Di sinilah persoalan mulai serius.
Pada Agustus lalu, Ketua Komisi A DPRD Surabaya Yona Bagus Widyatmoko telah meminta Inspektorat tidak berhenti pada pemberhentian dua oknum.
Yona mendesak agar dugaan jaringan tersebut ditelusuri lebih jauh, termasuk kemungkinan adanya pihak lain yang menawarkan pekerjaan di lingkungan Pemkot dengan meminta uang kepada calon pegawai.
Ia juga meminta pengawasan diperluas hingga seluruh organisasi perangkat daerah, bahkan tingkat kecamatan dan kelurahan.
Namun sampai perkembangan terbaru yang dapat diverifikasi, belum ditemukan pengumuman resmi yang menyatakan 10 laporan tersebut telah selesai seluruhnya, siapa saja pelakunya, berapa total uang yang diduga telah diminta atau diterima, dan apakah seluruh perkara telah diserahkan kepada aparat penegak hukum.

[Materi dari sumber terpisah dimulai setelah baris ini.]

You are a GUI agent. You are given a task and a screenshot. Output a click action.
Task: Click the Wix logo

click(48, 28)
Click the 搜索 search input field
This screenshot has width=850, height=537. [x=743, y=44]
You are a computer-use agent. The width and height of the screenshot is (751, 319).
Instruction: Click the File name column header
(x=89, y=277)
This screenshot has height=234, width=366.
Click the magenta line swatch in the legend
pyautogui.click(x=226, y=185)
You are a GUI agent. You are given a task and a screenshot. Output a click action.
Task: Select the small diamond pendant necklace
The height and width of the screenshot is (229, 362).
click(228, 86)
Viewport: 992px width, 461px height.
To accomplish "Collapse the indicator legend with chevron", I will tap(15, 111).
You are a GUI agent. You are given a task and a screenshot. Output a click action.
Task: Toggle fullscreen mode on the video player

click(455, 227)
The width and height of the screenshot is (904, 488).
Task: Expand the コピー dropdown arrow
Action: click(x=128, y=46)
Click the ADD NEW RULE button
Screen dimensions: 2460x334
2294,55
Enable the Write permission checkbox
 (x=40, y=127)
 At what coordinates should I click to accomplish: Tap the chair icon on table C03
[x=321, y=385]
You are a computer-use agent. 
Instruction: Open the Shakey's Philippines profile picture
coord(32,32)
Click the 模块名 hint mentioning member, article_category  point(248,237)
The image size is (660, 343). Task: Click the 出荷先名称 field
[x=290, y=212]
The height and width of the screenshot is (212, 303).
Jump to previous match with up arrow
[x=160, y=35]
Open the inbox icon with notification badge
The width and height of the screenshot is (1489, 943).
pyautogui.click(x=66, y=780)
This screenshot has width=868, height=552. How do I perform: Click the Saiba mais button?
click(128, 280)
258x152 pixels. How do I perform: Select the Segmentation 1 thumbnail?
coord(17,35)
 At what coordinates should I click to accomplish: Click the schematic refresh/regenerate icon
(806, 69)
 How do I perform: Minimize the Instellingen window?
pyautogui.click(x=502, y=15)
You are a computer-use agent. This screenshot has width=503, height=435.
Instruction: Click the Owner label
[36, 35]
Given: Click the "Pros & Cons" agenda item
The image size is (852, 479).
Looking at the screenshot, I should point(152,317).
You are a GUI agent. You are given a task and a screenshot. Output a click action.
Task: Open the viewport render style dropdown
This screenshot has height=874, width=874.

Inilah ruang kosong yang semestinya dijelaskan Pemkot.
Jangan Sampai Kasus Selesai Hanya Karena Pelaku Dipecat
Pemecatan tentu merupakan sanksi internal yang tegas. Tetapi pemecatan bukan otomatis berarti persoalan selesai. Jika benar terdapat 10 laporan dengan modus serupa, pertanyaan berikutnya jauh lebih penting:
Apakah seluruh laporan sudah diverifikasi?
Berapa korban yang benar-benar menyerahkan uang?
Berapa total uang yang telah berpindah tangan?
Siapa saja yang disebut oleh korban?
Apakah ada komunikasi melalui WhatsApp, surat, kuitansi atau dokumen palsu?
Apakah nama pejabat Pemkot dicatut?
Dan yang paling penting:
Apakah ada jaringan yang lebih besar di balik praktik jual-beli janji pekerjaan tersebut? Sebab dalam salah satu laporan yang diungkap Eri, bahkan disebut ada surat panggilan kepada calon pekerja yang menggunakan tanda tangan Kepala Dishub yang diduga dipalsukan. Eri juga menyebut adanya laporan dengan tarif hingga Rp50 juta untuk posisi tertentu.